Anak-anak juga bisa berisiko mengalami skizofrenia. Di antaranya, anak-anak yang susah bergaul, cenderung penyendiri, mudah cemas, dan sulit mengikuti pelajaran. Tapi, pengobatan untuk anak yang berisiko skizofrenia masih kontroversial sebab anak-anak tidak boleh dijadikan percobaan. "Lebih disarankan pendekatan psikologis dibandingkan obat-obatan. Misalnya, memperbaiki lingkungan dan pola asuh orangtua,"  kata Tun. 

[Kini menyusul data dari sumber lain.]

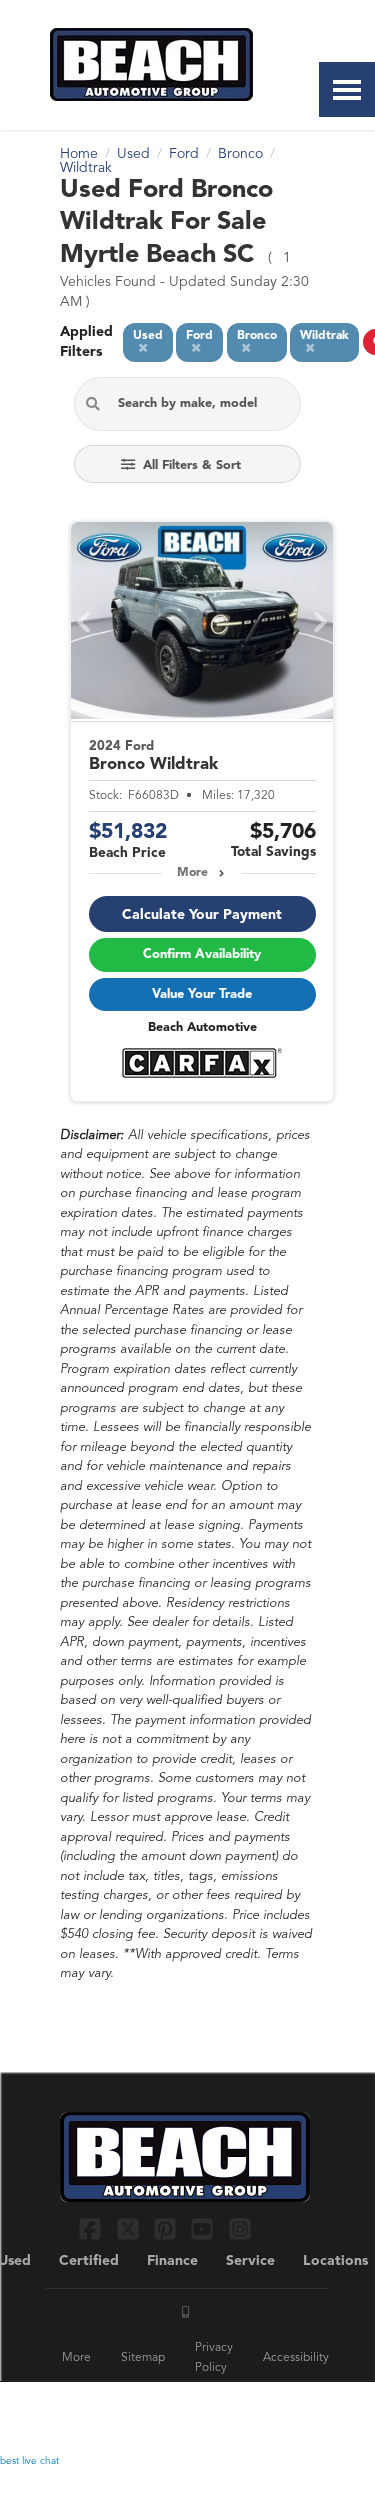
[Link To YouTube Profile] (204, 2228)
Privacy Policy (214, 2358)
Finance (172, 2261)
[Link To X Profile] (129, 2228)
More (192, 873)
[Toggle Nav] (347, 89)
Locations (335, 2261)
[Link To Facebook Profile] (92, 2228)
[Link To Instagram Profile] (240, 2228)
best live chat (29, 2461)
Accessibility (296, 2358)
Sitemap (143, 2358)
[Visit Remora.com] (272, 2410)
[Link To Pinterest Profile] (167, 2228)
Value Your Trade (202, 994)
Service (250, 2261)
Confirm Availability (202, 954)
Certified (89, 2261)
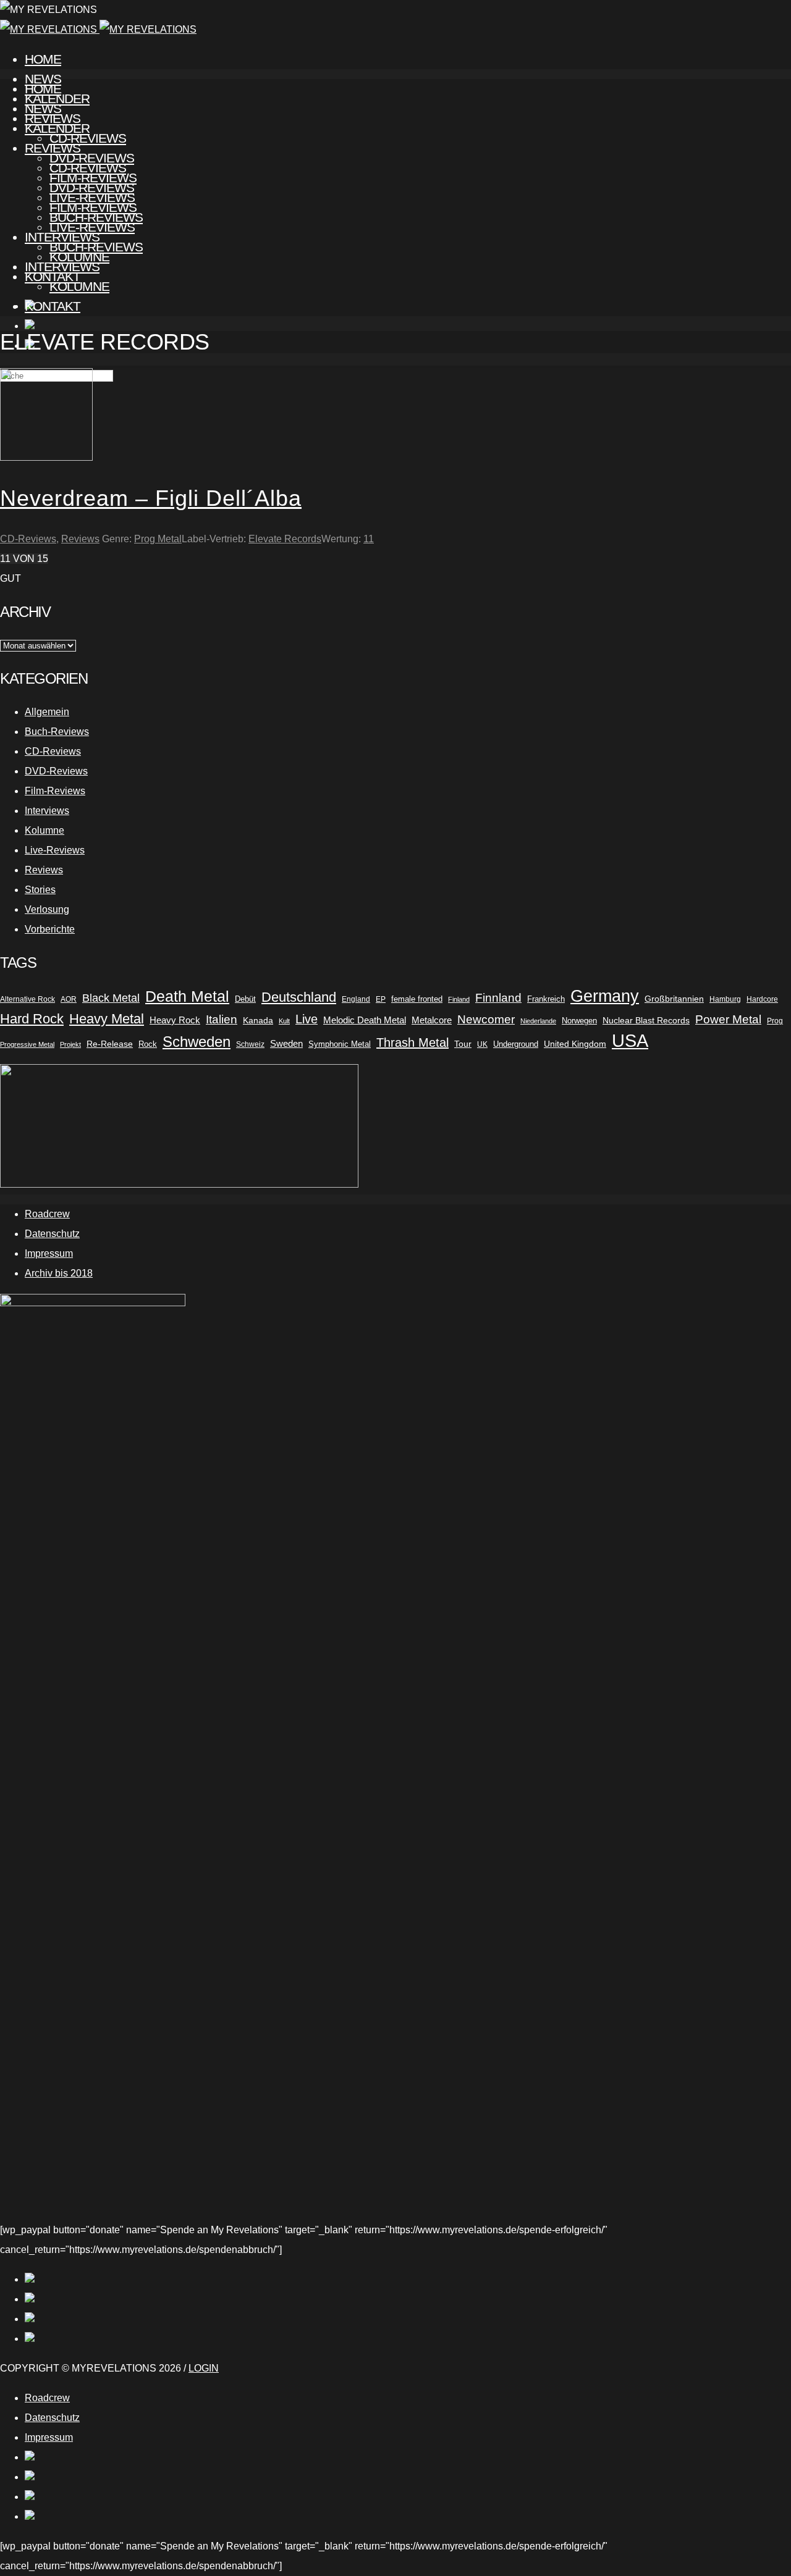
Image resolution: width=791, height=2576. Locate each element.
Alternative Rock (27, 999)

Salah satu cara yang disarankan Tun, orangtua harus menjaga komunikasi agar anak tidak bingung dan depresi. "Ada yang disebut double bind yaitu kontrak komunikasi yang bertentangan," jelas Tun. Contohnya, saat anak meminta es krim, ibunya menjawab, "Boleh, tapi kalau kamu sakit, Ibu enggak mau urus kamu..." Bagi anak, ucapan Sang Ibu bagaikan keputusan besar yang membuatnya bingung. Seharusnya, orangtua membuat kontrak komunikasi satu arah. Melarang atau membolehkan dan tanpa embel-embel lain. "Hindari komunikasi 'Yes, but...'" lanjut Tun.

Contoh lain penggunaan kalimat positif-negatif adalah,  "Kamu main, dong! Nanti, kamu enggak punya teman, lho!" atau "Ayo belajar, nanti kamu enggak lulus." Anak hanya akan menangkap ujung dari ucapan semacam ini, yaitu "Enggak punya teman" dan "Tidak lulus". Jadi, sebaiknya gunakan kalimat positif-positif seperti, "Ayo bermain supaya banyak teman." Atau, "Belajar, ya, Nak, supaya kamu pintar dan lulus ujian."